I only get a chance to debug this once every few weeks when it happens so everything that I put in the app itself to debug has to be there weeks before. As far as once its hung, I can only do things that do not require events (I can read/write files, poll sockets and read but no event handlers fire)
Absolutely wild, just as we were talking, after 5 days 19 hours and 35 minutes it started working again. I can’t be sure that it wasn’t because of any of my efforts around calling “___pthread_cond_signal” but it’s like nothing ever happened.
I was paying attention to how long the main thread was frozen for, however, I should have been looking at how long before it froze. I was able to calculate an uptime of about 7.10 weeks or 4,294,080 seconds. This instantly stuck out like a sore thumb, uint32 is 4,294,967,296 and 4,294,967,296ms is pretty much exactly to 7.10 weeks.
It looks like the “RuntimeThread::DetermineNextThreadToRun” function uses something like this to get its time. Not sure why it gets ticks, then turns them into milliseconds instead of directly calculating milliseconds from the timespec, but it looks to be scaling it to an int32.
int64_t GetMilliseconds() {
int ticks = GetTicks(); // 1/60th of a second
double milliseconds = static_cast<double>(ticks) * (50.0 / 3.0); // Convert to milliseconds
double value = milliseconds + 2147483648.0;
// Check for overflow
if (value >= 4294967296.0)
value = fmod(value, 4294967296.0);
value -= 2147483648.0;
return static_cast<int64_t>(value);
}
Seems a bit suspect but nothing conclusive yet, the hunt continues…
There are many variables in the RuntimeThread object that I have gone through, however, the one at +1080 stands out to me. This appears to be something along the lines of “sleep_time” and is a timestamp in ms for the when the function should sleep till.

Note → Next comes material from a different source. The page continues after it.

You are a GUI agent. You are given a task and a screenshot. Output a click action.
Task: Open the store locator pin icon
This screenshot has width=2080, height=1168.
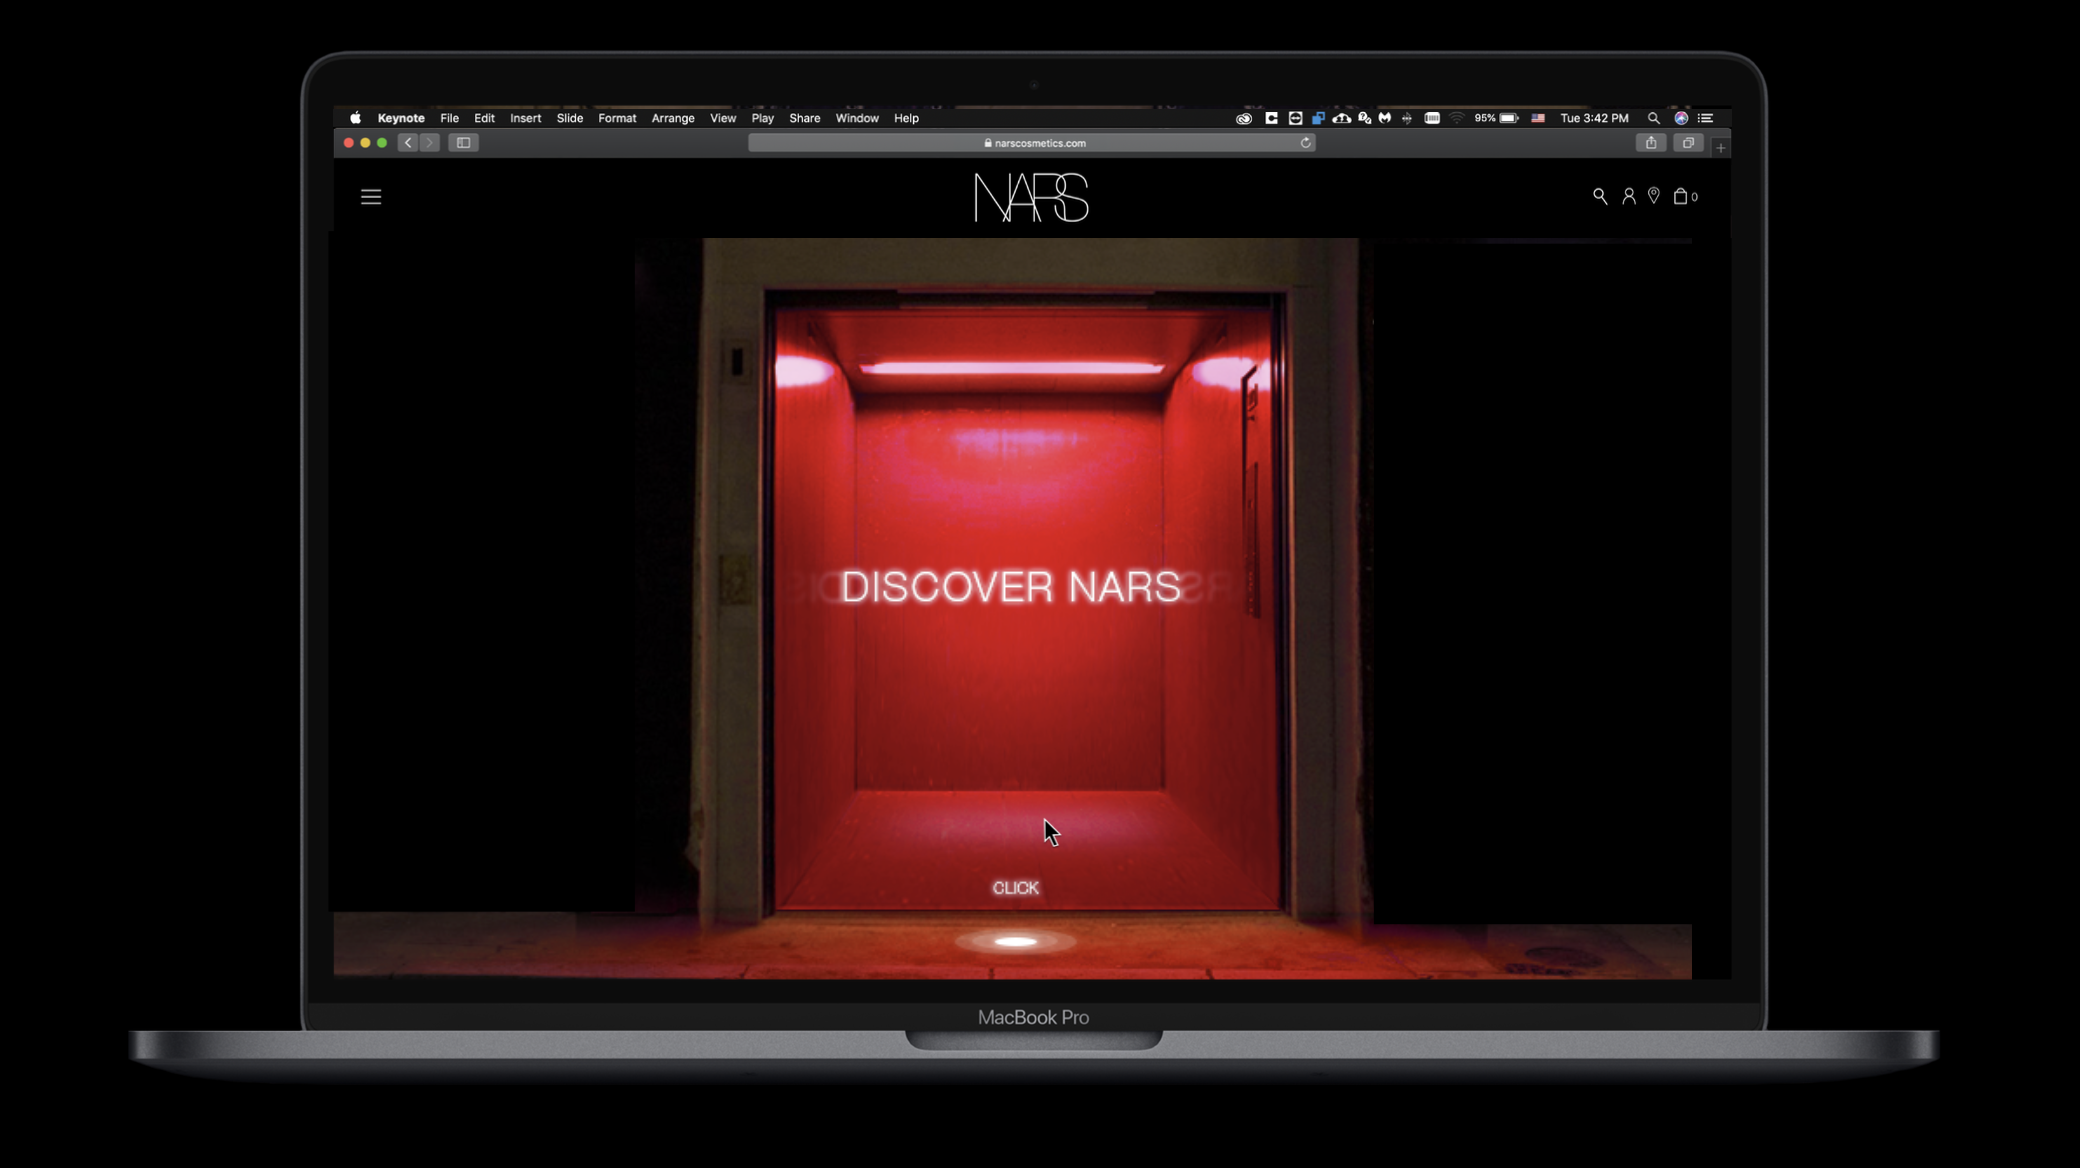(x=1654, y=196)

One of the working threads that runs ever second or so was at 125,760,320 and the main thread was at 502,247,482. Calculating the difference gives us 376,487,162ms or 4.36 days. I took the core dump around 1.4 days after it hung and it resumed about 4.35 days later so the math works out. Also 125,760,320ms is about 1.4 days.
I put a watch on that variable and waited for something to write to it. Eventually I found out that in “ThreadRun” it sets the current thread’s sleep time to the current milliseconds - 1.
It appears that there is an issue with the thread scheduler where it can set the sleep time to something wildly different than it should be. It also appears that rolling over the milliseconds causes the issue to clear itself.
If the current thread is the main thread then than it will get hung until it gets the sleep time expires. I can probably have a dedicated thread just for starting other threads, that way if it gets frozen, it wont take the whole app down with it. Most of the threads all still either sleeping or paused, new threads are only created when the user is configuring the software so less chance of it going wrong when its unattended.
Still not a concrete answer but I will get to the bottom of this if its the last thing I do.